The Biomathematics Research Group works in mathematical ecology. We put a large emphasis on mechanistic modelling, i.e., on deriving models from the underlying biological processes. We use our models to understand how ecological interactions drive evolutionary changes: Members of the group are among the founders of adaptive dynamics, one of the main mathematical frameworks to study evolution by natural selection.
The Biomathematics study track offers exceptionally extensive education in the area of mathematical ecology and evolution. Our focus on ecology provides fast access to the practice of modelling and provides transferable skills in model construction and analysis, which may then be used also in other areas of biomathematics and beyond. Taking this study track as the main line of studies is especially suitable for students who wish to continue in academia. To learn the basics of modelling is however of central importance for everyone: Data make sense only in the light of models. Models provide creative insight and understanding as well as are at the core of modern Bayesian statistics.
Biostatistics develops statistical methods for the life sciences, focusing on how to make principled statistical inference in real-life situations. The methods include, for example, variable selection, statistical clustering, large-scale inference and dimension reduction. Both Bayesian and other approaches are studied. Our research projects include various biomedical disciplines such as epidemiology of complex diseases, genetic association studies, statistics in medicine and population genetics. The courses of the Biostatistics study track closely connect to this research. We collaborate, for example, with the Institute for Molecular Medicine Finland (FIMM), the Faculty of Medicine at University of Helsinki and the Finnish Institute for Health and Welfare.
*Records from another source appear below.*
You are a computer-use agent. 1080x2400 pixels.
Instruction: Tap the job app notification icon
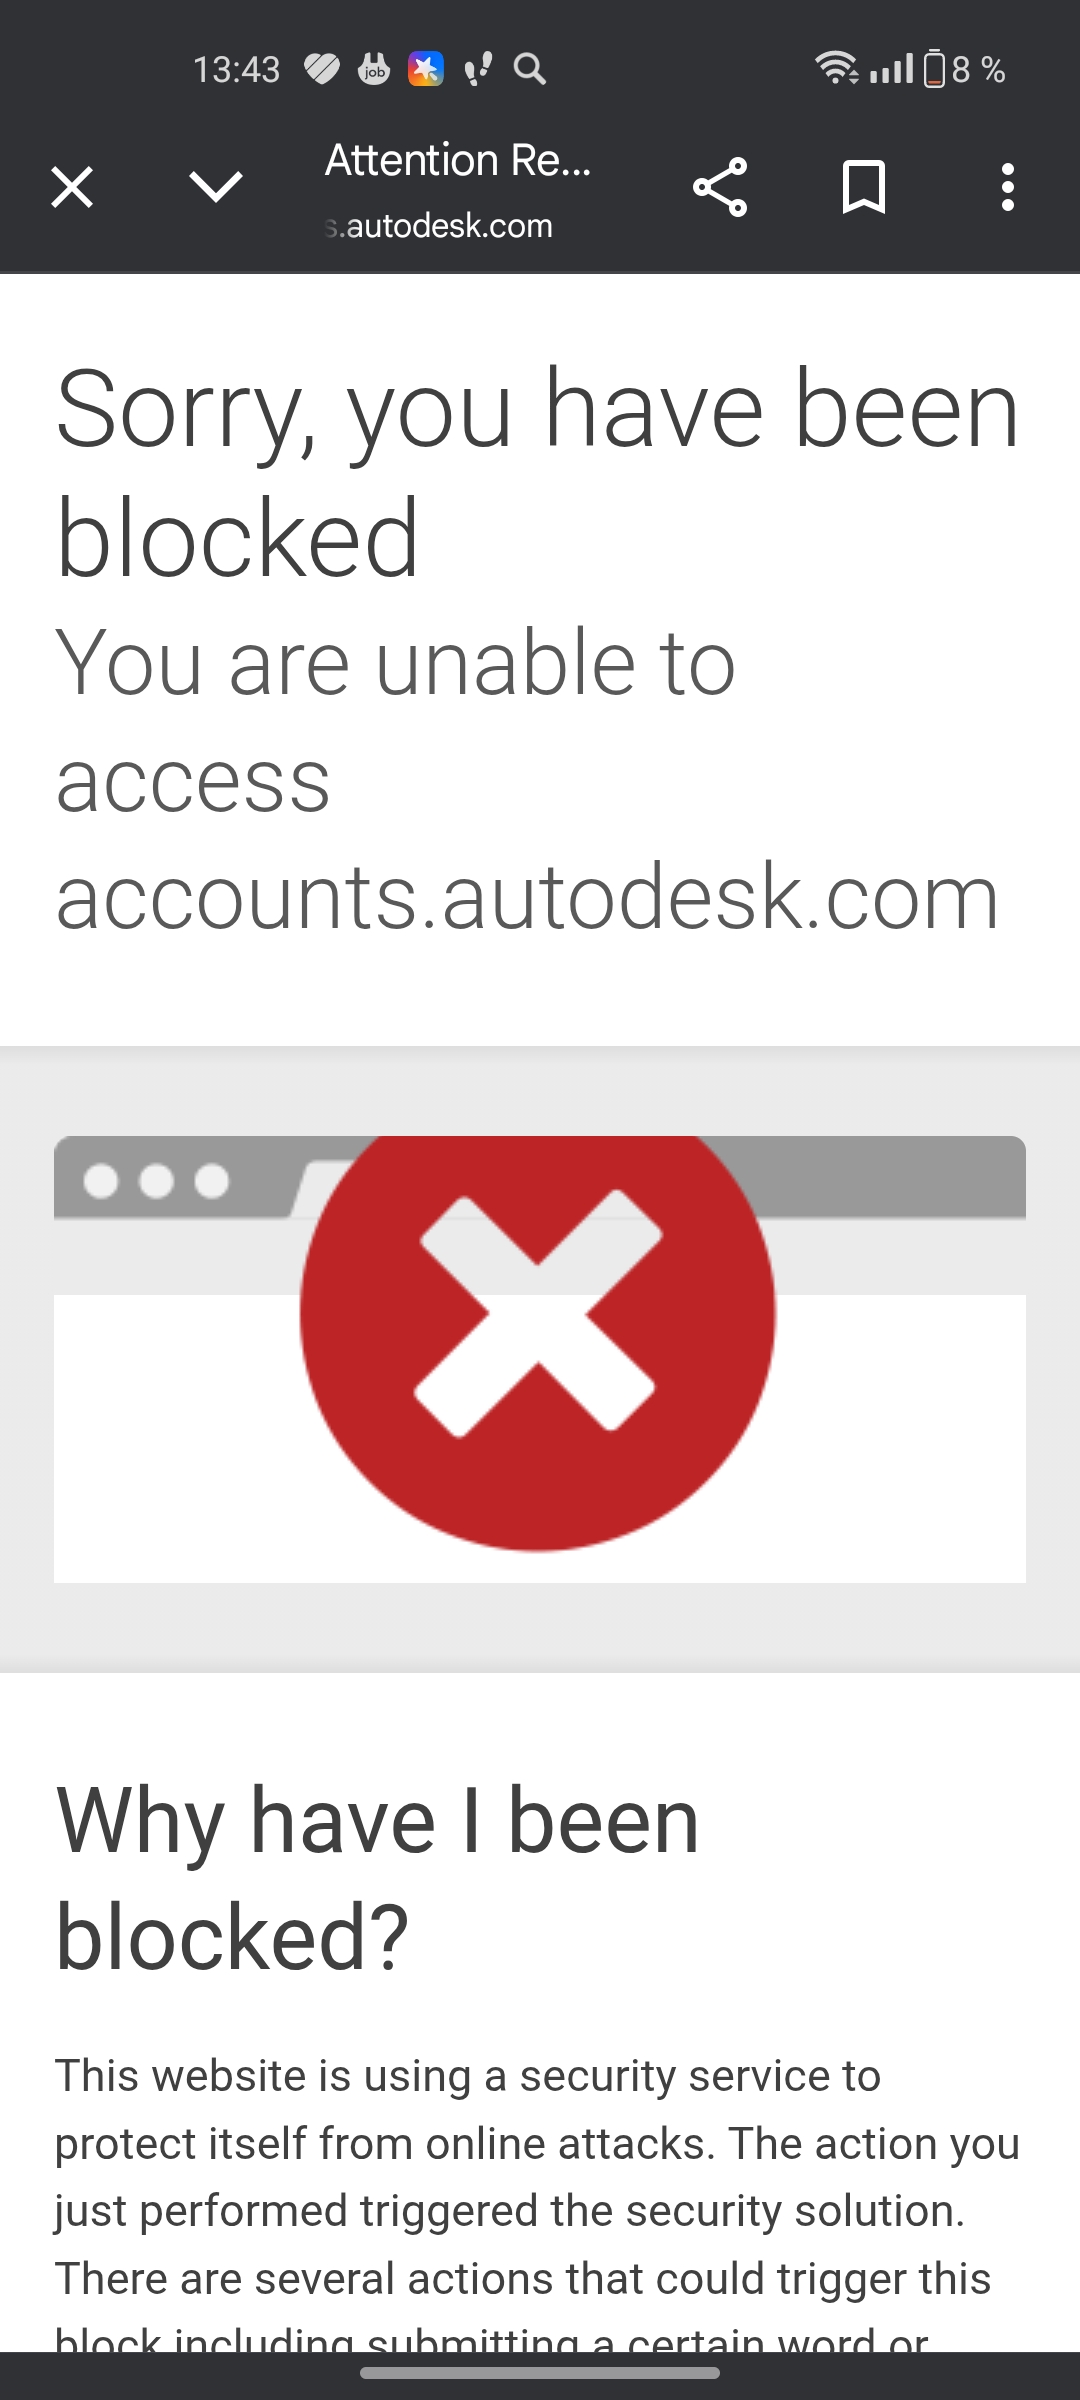point(374,69)
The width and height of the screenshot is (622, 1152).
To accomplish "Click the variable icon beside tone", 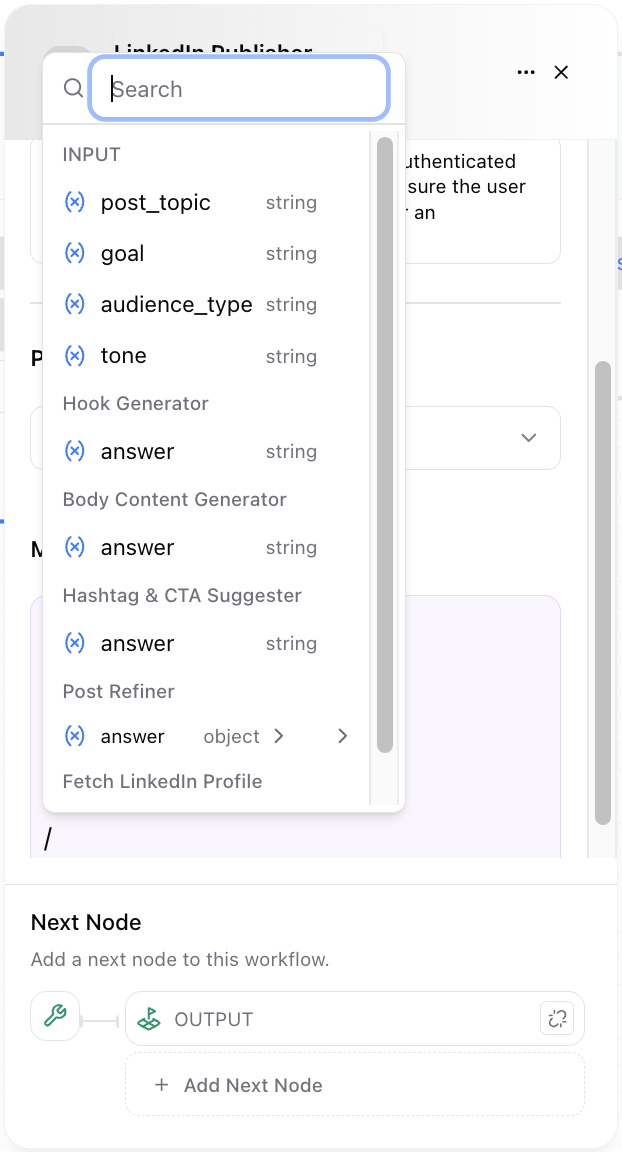I will 74,355.
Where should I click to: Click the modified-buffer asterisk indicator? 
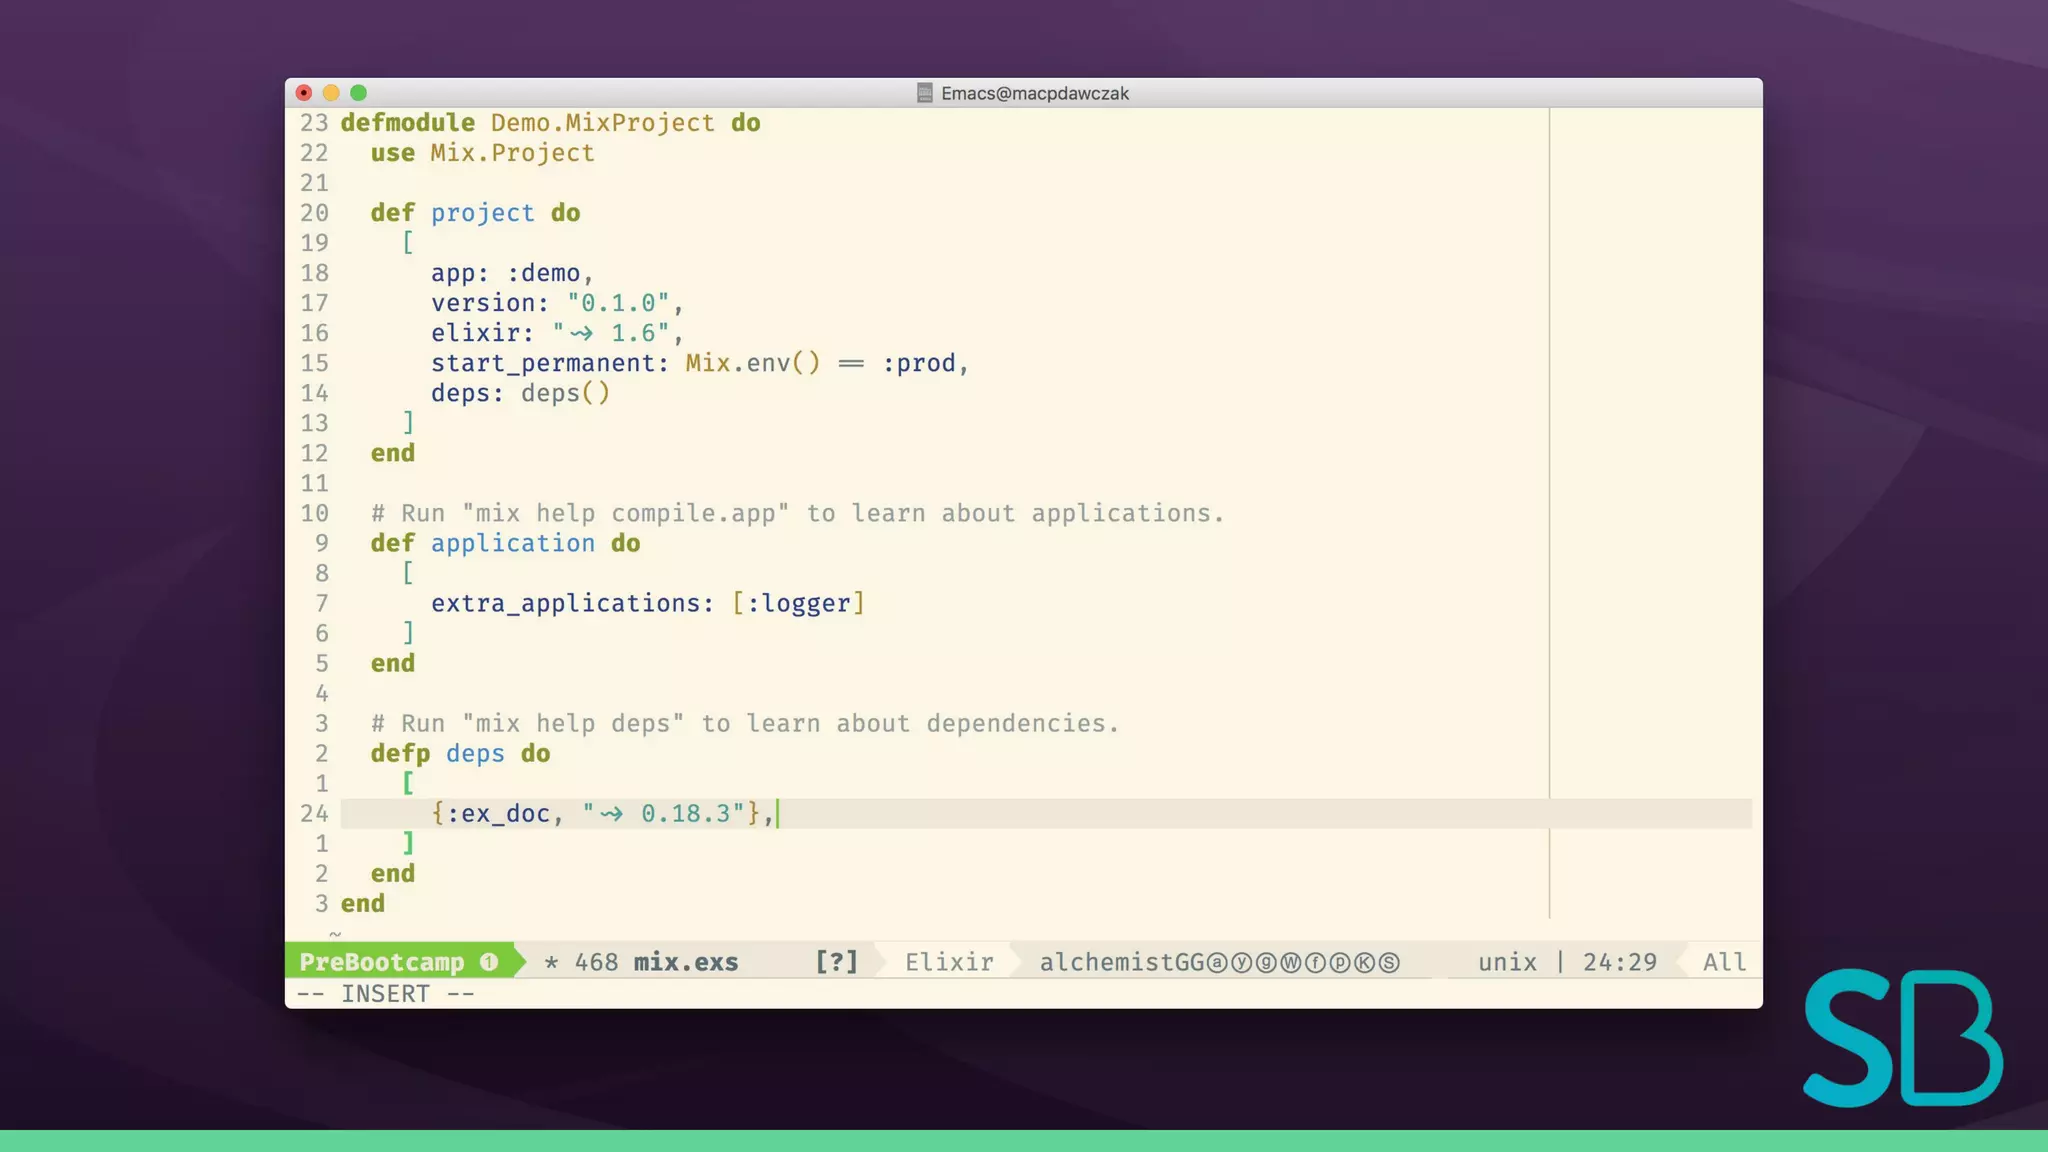coord(551,962)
The Ecological Informatics study track connects to the Environmental and Ecological Statistics Group and to the Data Science and Evolution group at the Faculty of Science. Researchers in these groups have deep background in mathematics, statistics and computer science as well as long experience in applying these methods to ecology and environmental sciences. Their research spans a wide range, from theoretical and computational statistics and machine learning to key questions in ecology and to practical problems of environmental management and risk assessment.
As a student in the Ecological Informatics study track you will also take courses from the Master's Programme in Ecology and Evolutionary Biology at the Faculty of Biology and Environmental Sciences. This gives you a direct link also to the world class research groups in ecology and evolutionary biology. True to the interdisciplinary nature of this study track, you can do your Master's thesis at either of the two Faculties.
Biology and medicine are undergoing a transformation due to vast amounts of data generated by new technologies such as next generation sequencing and high-throughput phenotyping. This so called Big Data is creating great opportunities across fields ranging from personalised cancer therapies to detailed understanding of the evolution of drug resistance. However, data alone are not sufficient to make sustained scientific or clinical progress. Powerful algorithms as well as computational methods are essential to translate these data into scientific discoveries and clinically useful information.
The Bioinformatics and Systems Medicine study track prepares students to the new era of biomedicine, where innovative computational approaches are required to interpret molecular and clinical data from patients or from disease-causing pathogens. The courses of this study track educate you to be an expert who can turn biomedical questions into appropriate challenges for computational data analysis and solve them.
The core of this study track connects directly to three research groups. The Bioinformatics and Evolution research group at the Faculty of Biological and Environmental Sciences and the Faculty of Science aims at understanding and predicting microbial evolution, including drug resistance, combining experimental evolution and data science. The research group Systems Biology of Drug Resistance in Cancer of the Faculty of Medicine develops machine learning methods to integrate molecular data with clinical information in pursuit of personalised medicine to combat drug resistant cell lines of cancers. The Algorithmic Bioinformatics group aims to provide a solid foundation for reliable and scalable methods to enable new breakthroughs based on high-throughput sequencing data.
The courses offered in this study track centre on algorithms and machine learning approaches for analysing molecular data and computational approaches that allow interpretation of high-throughput biomedical data. The curriculum also includes general algorithm and machine learning studies offered by the Master's Programmes in Computer Science, in Data Science, and in Genetics and Molecular Biosciences.